### WHAT THIS TASK INVOLVES:
Check each line of the data below for the word "cell". How many lines have it? Answer with the number alone.

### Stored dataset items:
━━━━━━━━━━━━━━━━━━━━

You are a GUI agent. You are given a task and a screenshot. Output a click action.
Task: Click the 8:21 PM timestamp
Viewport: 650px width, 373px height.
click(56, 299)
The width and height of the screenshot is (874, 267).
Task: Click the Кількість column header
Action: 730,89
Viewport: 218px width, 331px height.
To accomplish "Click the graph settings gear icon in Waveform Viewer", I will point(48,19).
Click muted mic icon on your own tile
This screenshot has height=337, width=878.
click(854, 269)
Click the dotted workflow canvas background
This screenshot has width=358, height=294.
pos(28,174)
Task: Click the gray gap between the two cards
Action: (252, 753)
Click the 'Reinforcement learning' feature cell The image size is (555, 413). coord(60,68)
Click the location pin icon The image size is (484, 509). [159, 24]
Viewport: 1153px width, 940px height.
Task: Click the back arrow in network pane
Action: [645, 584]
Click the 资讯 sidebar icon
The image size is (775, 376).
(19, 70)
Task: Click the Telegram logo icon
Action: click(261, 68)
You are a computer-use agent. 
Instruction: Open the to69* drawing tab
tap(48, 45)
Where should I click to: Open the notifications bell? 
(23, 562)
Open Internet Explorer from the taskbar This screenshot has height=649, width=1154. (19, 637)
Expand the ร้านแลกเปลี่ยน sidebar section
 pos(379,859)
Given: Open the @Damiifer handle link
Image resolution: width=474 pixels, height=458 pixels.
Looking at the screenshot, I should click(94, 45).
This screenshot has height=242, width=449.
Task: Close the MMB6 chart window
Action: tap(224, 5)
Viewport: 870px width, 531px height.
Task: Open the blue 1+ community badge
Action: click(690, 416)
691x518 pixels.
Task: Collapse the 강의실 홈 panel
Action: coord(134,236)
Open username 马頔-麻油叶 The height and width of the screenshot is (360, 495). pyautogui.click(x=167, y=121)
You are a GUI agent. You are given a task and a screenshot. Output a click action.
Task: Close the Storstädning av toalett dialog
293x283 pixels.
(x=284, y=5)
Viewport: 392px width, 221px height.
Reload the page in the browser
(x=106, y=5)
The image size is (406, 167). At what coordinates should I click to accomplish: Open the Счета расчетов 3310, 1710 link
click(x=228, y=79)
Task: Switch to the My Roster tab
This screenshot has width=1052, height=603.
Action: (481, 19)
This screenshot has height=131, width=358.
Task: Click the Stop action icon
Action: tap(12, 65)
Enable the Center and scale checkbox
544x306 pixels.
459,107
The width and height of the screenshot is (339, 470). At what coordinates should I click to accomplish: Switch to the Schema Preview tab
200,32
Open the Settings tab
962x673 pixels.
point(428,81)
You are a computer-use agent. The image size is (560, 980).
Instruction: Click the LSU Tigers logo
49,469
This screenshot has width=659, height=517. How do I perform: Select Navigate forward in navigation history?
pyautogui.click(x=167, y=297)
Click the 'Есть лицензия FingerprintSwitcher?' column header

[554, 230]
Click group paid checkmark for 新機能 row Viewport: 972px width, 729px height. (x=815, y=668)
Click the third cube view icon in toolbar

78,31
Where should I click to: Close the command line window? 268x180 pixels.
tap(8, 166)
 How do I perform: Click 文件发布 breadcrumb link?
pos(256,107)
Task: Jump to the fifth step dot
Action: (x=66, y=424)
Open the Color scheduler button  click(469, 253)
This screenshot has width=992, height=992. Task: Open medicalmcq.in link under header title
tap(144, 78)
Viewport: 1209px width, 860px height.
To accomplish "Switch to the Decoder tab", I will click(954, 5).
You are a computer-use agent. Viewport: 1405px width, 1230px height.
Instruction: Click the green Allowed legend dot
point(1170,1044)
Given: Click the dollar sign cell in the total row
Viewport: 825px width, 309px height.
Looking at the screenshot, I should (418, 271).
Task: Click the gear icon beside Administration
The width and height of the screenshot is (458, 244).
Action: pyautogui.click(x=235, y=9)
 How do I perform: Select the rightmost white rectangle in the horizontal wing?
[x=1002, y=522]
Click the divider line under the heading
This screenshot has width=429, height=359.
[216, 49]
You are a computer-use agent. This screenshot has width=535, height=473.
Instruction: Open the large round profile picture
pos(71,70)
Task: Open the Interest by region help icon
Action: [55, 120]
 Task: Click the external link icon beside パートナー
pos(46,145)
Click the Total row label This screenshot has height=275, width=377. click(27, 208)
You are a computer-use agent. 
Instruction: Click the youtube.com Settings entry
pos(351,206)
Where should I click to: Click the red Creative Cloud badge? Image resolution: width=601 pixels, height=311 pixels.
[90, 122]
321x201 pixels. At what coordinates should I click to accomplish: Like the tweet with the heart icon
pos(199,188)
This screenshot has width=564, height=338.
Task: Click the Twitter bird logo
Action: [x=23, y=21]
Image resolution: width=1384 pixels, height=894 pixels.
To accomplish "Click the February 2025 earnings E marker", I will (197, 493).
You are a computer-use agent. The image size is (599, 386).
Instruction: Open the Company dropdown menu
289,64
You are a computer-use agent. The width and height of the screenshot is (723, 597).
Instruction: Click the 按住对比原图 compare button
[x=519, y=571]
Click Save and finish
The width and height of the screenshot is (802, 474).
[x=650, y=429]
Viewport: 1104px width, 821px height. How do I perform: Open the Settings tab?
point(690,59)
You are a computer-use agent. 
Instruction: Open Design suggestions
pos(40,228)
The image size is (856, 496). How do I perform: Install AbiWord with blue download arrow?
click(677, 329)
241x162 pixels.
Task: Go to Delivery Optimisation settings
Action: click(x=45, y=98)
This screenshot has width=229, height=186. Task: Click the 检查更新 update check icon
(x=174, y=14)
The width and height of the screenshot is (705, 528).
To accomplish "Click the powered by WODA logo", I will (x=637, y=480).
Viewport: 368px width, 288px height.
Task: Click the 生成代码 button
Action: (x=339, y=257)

━━━━━━━━━━━━━━━━━━━━

### ANSWER TO THIS PROBLEM:
2